I’ve been curious lately about the end of the Mortgage Backed Security (MBS) purchases by the Federal Reserve in March. The Fed is planning to end the program in less than 60 days on March 31st. Currently they stand at about 94% having purchased 1.17 trillion of the 1.25 trillion allocated to purchase these securities.
So while they’ve nearly fulfilled the entire program, I did some digging and found there’s starting to be some chatter about them extending the program. We, of course, can recall to the first-time buyer credit extension being announced just as the initial credit was expiring. The Fed states rates will remain unchanged over the course of the next 6 months meaning they believe the next 2 quarters are critical to gauge if the economy strengthens. The MBS program has been keeping consumer mortgage rates low and many fear a full 1% rise in rates when the program expires.
Although the Fed recently restated its intent to cease the program on March 31st, there are multiple opinions amongst the Fed Presidents.
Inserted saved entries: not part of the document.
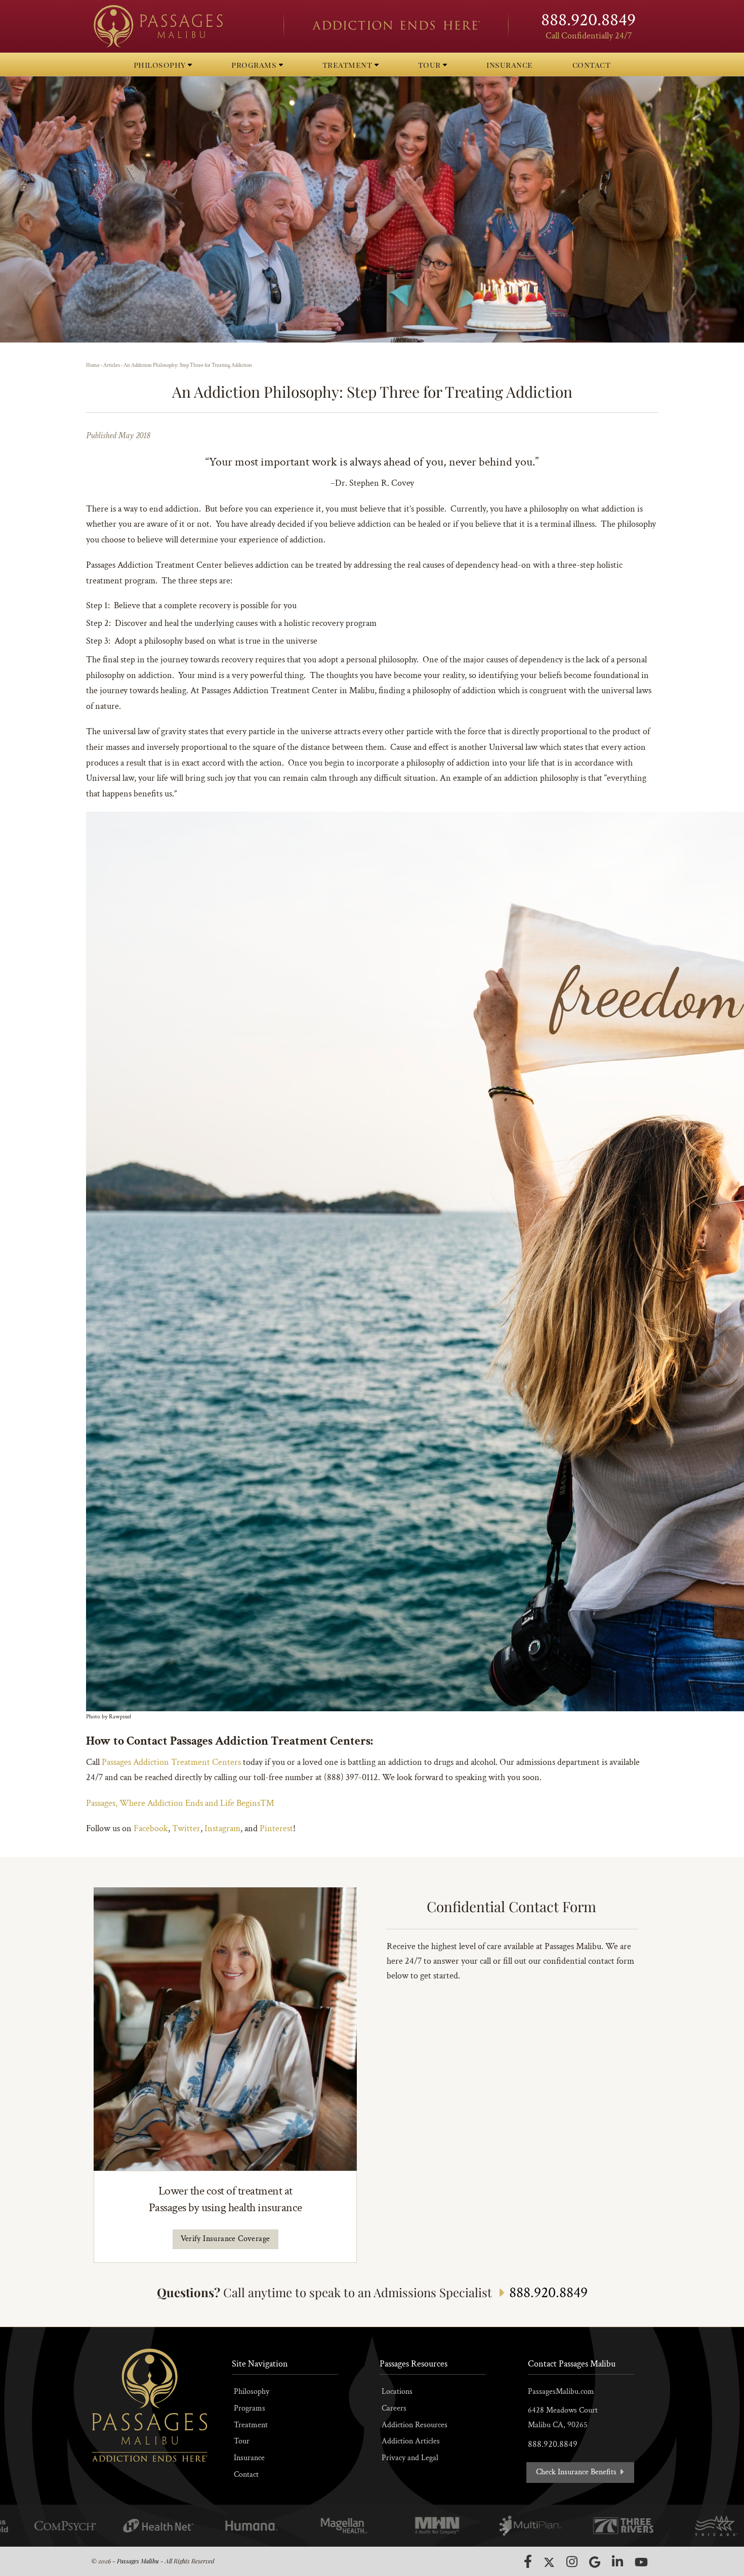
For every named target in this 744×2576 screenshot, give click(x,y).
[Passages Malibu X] (549, 2562)
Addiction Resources (414, 2425)
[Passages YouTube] (641, 2562)
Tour (242, 2441)
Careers (394, 2408)
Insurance (249, 2458)
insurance (509, 64)
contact (591, 64)
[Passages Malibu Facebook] (528, 2561)
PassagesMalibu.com (561, 2391)
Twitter (186, 1828)
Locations (397, 2391)
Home (93, 365)
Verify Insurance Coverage (225, 2238)
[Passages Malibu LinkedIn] (617, 2561)
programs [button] (255, 64)
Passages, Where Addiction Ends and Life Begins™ (180, 1803)
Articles (111, 365)
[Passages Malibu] (179, 26)
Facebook (151, 1828)
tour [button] (430, 64)
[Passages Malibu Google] (594, 2562)
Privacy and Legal (410, 2458)
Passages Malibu (138, 2561)
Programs (249, 2408)
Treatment (251, 2425)
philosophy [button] (161, 64)
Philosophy (251, 2391)
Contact (246, 2474)
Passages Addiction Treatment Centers (171, 1762)
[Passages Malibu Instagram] (571, 2561)
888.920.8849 (588, 20)
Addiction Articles (411, 2441)
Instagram (222, 1828)
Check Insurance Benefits (577, 2472)
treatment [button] (348, 64)
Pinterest (276, 1828)
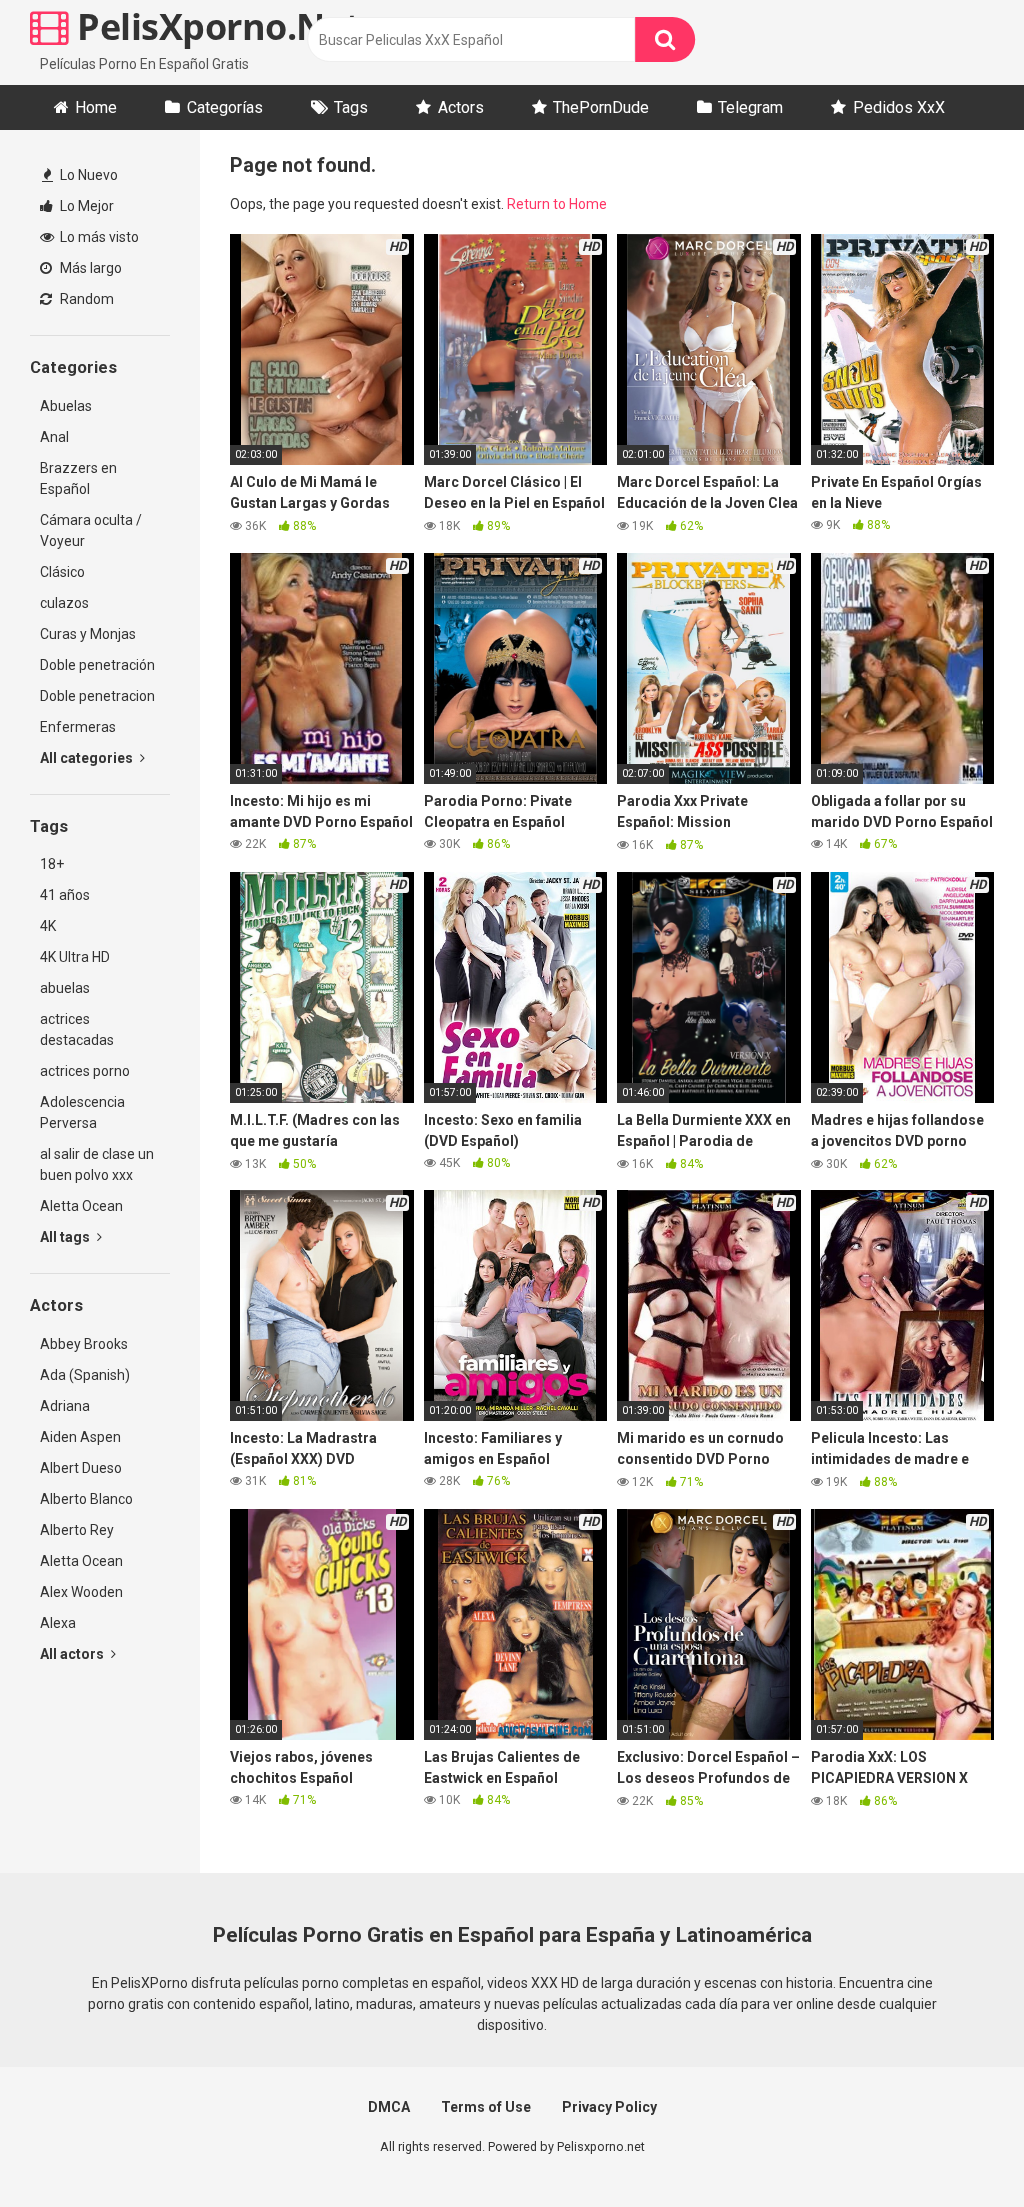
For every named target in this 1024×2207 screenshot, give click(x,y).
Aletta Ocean (81, 1206)
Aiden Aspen (80, 1437)
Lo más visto (98, 237)
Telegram (750, 107)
During an interview with Nightly Business Report, New York Federal Reserve President William Dudley said, “Obviously, if mortgage rates were to back up a lot and if that had big consequences for the economy, the we very well could rethink the issue about whether or not we wanted to buy more mortgages.” In a separate interview with the Associated Press, Dudley liked the situation to the Fed driving a car. “If there’s a sharp turn in the road the Fed will adjust course. Nothing is on auto-pilot,” he said.
Dudley believes there is a good amount of liquidity in the marketplace now which will step in when the program expires. Whether you are for or against government intervention, there is obvious stimulation of the lending markets by this program. The larger banks are shoring up their balance sheets and paying back TARP funds. Last week PNC Bank just announced it was paying back its $7.6 billion dollar loan. Bank of America, Citibank, and Wells Fargo have paid back their TARP loans already with interest. As the liquidity increases within the banks, they’ll start buying the mortgage securities again which should help maintain low rates.
Interest rates crept over 5% last week according to Freddie Mac’s mortgage survey. That was the first increase in mortgage rates in 2010. With the Fed being concerned about the rates, any extension in the MBS purchasing program will likely have to do with where rates are in 60 days. For real estate investors the value in the low rates is not only cheap money but ensuring certain types of loans, particularly non-seasoned rate and term refinances, continue to be available. Many investors are currently using this loan to take out bridge financing or hard money when they purchase foreclosures and fix them. This 2 structure loan allows them to do these transactions with less than a traditional 20% down payment.
Whether you buy and hold, wholesale, or broker investment transatctions, what the Fed does on March 31st can impact your business significantly.